• _Problem requirements_:
Add 70 to every coordinate in the answers of the data that opens with the line containing "Task: Click the" and closes with the line containing "click(x=43, y=19)", both lines included, and write all those lines out again with the requests kept and the pictures left out.

• _Input records_:

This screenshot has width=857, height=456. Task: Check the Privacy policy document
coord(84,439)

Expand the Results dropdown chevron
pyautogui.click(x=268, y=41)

* * *

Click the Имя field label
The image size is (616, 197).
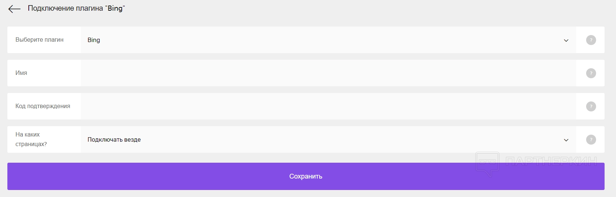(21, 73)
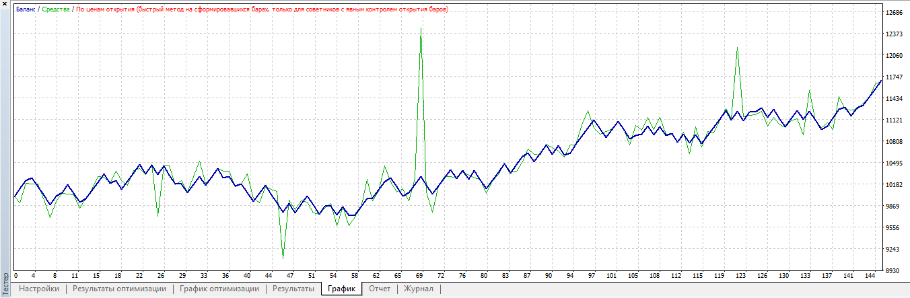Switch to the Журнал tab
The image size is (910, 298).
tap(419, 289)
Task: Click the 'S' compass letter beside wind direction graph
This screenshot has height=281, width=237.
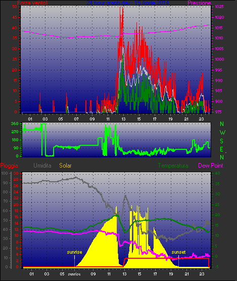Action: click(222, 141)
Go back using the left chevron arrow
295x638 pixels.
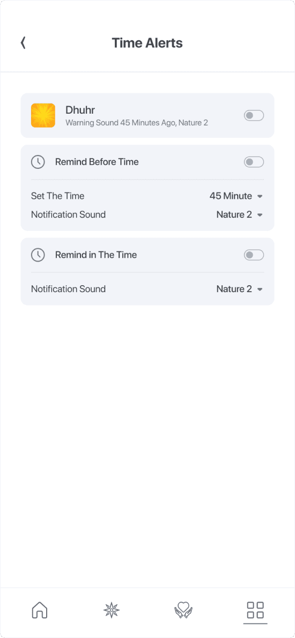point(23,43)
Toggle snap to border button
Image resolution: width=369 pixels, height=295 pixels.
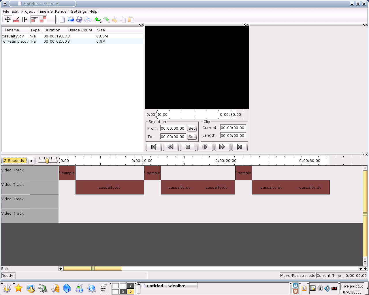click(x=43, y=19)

--

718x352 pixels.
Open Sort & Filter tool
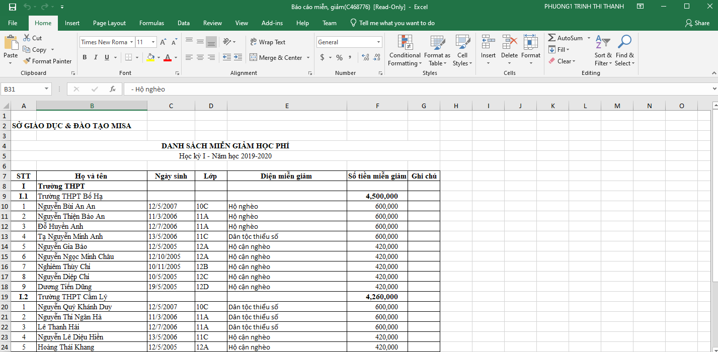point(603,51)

• _Full answer_:
Task: Click the 'S' compass letter beside wind direction graph
This screenshot has height=281, width=237.
Action: click(292, 211)
Go back using the left chevron arrow
295x638 pixels.
point(93,113)
Toggle snap to border button
Image resolution: width=369 pixels, height=295 pixels.
click(x=113, y=89)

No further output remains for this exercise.